GI1.3 | Instrumentation & measurements for water systems
Instrumentation & measurements for water systems
Co-organized by ESSI4/HS13
Convener: Andrea Scozzari | Co-conveners: Francesco Soldovieri, Anna Di Mauro

Instrumentation and measurement technologies are currently playing a key role in the monitoring, assessment and protection of water resources.
This session focuses on measurement techniques, sensing methods and data science implications for the observation of water systems, emphasizing the strong link between measurement aspects and computational aspects characterising the water sector.

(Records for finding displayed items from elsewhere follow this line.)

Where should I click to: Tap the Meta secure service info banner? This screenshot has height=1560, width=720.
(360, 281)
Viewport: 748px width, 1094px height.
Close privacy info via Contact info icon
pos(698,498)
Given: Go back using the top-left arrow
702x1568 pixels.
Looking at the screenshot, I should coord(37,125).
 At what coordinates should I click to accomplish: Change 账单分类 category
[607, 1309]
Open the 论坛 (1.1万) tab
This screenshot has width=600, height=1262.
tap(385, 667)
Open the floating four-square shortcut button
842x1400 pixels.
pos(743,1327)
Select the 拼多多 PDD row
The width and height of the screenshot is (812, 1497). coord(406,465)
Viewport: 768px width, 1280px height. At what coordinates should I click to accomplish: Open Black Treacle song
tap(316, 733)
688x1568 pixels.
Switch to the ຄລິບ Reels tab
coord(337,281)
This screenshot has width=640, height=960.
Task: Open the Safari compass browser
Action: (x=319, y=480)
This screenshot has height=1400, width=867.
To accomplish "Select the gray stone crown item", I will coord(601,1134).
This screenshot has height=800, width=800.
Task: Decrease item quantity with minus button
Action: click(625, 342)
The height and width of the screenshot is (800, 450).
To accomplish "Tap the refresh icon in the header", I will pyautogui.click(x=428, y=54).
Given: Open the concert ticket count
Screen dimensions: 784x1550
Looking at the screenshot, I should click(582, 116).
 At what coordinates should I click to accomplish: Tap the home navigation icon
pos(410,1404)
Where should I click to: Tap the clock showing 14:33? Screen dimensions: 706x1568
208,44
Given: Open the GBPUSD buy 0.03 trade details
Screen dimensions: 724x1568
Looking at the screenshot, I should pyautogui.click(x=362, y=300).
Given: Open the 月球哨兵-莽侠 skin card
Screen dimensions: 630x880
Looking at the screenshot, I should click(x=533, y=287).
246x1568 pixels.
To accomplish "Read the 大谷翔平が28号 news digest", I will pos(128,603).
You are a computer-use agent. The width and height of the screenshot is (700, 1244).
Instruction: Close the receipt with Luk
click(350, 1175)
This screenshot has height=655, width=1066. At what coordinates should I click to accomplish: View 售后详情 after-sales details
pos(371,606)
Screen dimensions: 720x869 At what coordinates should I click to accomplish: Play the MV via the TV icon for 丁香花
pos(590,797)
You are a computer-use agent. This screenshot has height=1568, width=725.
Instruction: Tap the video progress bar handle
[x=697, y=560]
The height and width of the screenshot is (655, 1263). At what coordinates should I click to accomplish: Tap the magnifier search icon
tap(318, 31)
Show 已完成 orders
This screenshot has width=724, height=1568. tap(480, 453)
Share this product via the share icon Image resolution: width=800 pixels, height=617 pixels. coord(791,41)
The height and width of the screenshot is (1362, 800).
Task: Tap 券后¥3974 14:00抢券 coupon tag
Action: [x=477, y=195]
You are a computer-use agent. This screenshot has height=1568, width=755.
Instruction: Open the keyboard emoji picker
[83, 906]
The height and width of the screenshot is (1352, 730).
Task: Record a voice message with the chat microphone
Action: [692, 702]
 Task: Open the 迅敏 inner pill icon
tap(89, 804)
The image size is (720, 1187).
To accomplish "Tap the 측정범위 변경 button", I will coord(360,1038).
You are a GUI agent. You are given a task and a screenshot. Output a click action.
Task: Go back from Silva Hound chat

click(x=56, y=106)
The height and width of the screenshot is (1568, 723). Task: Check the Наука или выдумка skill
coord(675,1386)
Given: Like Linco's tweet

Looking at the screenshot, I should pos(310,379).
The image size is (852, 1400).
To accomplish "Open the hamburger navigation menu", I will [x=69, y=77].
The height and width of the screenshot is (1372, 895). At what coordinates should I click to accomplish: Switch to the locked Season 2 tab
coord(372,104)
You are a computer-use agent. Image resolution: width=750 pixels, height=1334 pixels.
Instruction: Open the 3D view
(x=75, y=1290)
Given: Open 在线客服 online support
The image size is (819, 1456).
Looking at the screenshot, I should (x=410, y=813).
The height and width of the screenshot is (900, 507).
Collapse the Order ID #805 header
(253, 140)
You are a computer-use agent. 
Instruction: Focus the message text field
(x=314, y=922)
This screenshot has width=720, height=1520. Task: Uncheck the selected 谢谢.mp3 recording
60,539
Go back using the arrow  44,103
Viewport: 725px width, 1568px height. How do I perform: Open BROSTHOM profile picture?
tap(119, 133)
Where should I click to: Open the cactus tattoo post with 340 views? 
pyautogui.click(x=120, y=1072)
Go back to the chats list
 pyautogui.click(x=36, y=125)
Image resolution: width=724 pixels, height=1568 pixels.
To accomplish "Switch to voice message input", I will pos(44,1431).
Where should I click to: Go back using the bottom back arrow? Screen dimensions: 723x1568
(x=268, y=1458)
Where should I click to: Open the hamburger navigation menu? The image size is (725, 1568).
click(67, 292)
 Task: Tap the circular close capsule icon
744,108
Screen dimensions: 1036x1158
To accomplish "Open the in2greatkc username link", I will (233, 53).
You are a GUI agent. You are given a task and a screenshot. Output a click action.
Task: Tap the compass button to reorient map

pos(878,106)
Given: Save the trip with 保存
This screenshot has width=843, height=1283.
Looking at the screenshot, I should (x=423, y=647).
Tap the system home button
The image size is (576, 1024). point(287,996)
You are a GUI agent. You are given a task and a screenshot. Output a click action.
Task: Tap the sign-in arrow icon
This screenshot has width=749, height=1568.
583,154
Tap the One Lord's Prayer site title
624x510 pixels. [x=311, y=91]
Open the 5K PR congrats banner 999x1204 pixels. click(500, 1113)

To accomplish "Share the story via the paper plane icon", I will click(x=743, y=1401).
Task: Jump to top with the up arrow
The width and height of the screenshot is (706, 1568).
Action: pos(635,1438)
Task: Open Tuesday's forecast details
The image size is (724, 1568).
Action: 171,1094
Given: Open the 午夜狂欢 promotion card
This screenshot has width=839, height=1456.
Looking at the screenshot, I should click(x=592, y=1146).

This session aims at providing an updated framework of the observational techniques, data processing approaches and sensing technologies for water management and protection, giving attention to today’s data science aspects, e.g. data analytics, big data, cloud computing and Artificial Intelligence.
Building a community around instrumentation & measurements for water systems is one of the aims of the session. In particular, participants to the EGU2020 edition of this session contributed to this book: A. Di Mauro, A. Scozzari & F. Soldovieri (eds.), Instrumentation and Measurement Technologies for Water Cycle Management, Springer Water, ISBN: 978-3-031-08261-0, 2022.
We welcome contributions about field measurement approaches, development of new sensing techniques, low cost sensor systems and measurement methods enabling crowdsourced data collection.
Therefore, water quantity and quality measurements as well as water characterization techniques are within the scope of this session. Remote sensing techniques for the monitoring of water resources and/or the related infrastructures are also welcome. Contributions dealing with the integration of data from multiple sources are solicited, as well as the design of ICT architectures (including IoT concepts) and of computing systems for the user-friendly monitoring of the water resource and the related networks.
Studies about signal and data processing techniques (including machine learning) and the integration between sensor networks and large data systems are also very encouraged.